2. Non-custodial coin mixers
In a non-custodial coin mixer, users retain control of their funds throughout the mixing process. Instead of depositing funds into a shared pool, non-custodial mixers utilize smart contracts or cryptographic protocols to enable the mixing of coins directly between users.
These mixers typically work by utilizing techniques such as coin swapping, zero-knowledge proofs, or ring signatures to obfuscate the transaction history and unlink the original source of the coins. By combining the coins of multiple users in a way that is difficult to trace, non-custodial mixers aim to enhance privacy and fungibility.
Since non-custodial coin mixers do not require users to trust a central authority, they offer a higher degree of security and privacy compared to custodial mixers. Users retain control of their private keys and can participate in the mixing process without relying on a third party. However, it is important to note that the effectiveness and security of non-custodial mixers depend on the underlying cryptographic protocols and the implementation of the specific mixer being used.
3. Coin Joins
They are built into private wallets and combine the users’ coins with the currencies of other users in a single transaction. It is a non-custodial coin mixer that does not hold the user’s funds.
4. Smart contract mixers
These are non-custodial coin mixers that only combine the user’s funds in one transaction. In these mixers, users send their funds to the mixer and, in return, receive a cryptographic note. They send this cryptographic note back to withdraw funds to a new address.
These mixers work with service providers called relayers. The purpose of relayers is to enable users to withdraw their cryptos to new addresses without any transaction history or connection to other services.
Like several other aspects of cryptocurrencies and this volatile industry, the process of coin mixing has both sides. Some people think it is a great invention that has contributed in making cryptographic transactions more secure. In contrast, others believe that this process has just glorified the process of money laundering that hackers have taken advantage of.

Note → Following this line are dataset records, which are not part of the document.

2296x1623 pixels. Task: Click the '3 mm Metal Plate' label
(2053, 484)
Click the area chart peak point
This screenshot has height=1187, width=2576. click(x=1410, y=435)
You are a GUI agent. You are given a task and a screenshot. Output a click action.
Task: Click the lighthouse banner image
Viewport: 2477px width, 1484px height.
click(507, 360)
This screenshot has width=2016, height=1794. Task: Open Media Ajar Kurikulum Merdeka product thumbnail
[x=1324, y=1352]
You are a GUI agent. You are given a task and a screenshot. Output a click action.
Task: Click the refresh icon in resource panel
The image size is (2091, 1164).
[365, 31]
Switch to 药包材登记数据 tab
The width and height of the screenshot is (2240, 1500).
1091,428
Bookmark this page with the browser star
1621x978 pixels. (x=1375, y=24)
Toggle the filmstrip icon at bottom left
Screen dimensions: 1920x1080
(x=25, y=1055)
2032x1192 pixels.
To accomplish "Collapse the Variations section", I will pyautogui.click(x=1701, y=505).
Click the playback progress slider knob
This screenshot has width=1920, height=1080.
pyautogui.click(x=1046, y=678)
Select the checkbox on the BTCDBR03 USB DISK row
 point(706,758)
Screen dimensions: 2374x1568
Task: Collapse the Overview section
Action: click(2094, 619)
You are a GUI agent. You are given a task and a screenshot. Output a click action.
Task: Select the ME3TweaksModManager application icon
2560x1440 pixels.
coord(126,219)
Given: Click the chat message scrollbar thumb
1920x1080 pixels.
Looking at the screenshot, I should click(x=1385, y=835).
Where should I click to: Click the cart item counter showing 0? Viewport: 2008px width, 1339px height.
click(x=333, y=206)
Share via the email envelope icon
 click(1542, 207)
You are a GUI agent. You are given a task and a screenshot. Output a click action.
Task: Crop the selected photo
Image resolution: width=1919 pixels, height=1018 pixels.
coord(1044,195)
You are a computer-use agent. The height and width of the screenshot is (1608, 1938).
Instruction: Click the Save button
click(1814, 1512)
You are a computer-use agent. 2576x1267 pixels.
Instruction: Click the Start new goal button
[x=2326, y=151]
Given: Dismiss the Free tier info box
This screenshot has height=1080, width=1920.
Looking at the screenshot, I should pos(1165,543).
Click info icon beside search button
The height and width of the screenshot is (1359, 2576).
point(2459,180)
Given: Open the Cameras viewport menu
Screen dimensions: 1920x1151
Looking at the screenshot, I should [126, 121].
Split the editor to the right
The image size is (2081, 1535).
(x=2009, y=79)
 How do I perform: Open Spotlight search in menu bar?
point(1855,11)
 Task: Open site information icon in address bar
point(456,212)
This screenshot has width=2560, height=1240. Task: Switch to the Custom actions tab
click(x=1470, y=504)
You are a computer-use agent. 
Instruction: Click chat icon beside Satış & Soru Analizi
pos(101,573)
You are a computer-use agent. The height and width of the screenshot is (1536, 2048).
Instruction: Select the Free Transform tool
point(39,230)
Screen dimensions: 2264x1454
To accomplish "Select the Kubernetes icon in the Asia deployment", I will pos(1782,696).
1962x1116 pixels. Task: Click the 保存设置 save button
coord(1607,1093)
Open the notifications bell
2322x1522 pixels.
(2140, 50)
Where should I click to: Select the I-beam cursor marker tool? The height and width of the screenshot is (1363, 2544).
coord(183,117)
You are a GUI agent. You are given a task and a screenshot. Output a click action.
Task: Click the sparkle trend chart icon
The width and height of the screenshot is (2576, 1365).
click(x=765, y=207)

However, even though criminals take advantage of coin mixing, this process is considered morally neutral. After all, it depends on the user’s actions to decide whether or not something immoral has happened.
Coin mixing is expected to be widely practised as long as it is still legal in many parts of the world. It is also likely that increasingly sophisticated technology will be released more efficiently by combining currencies.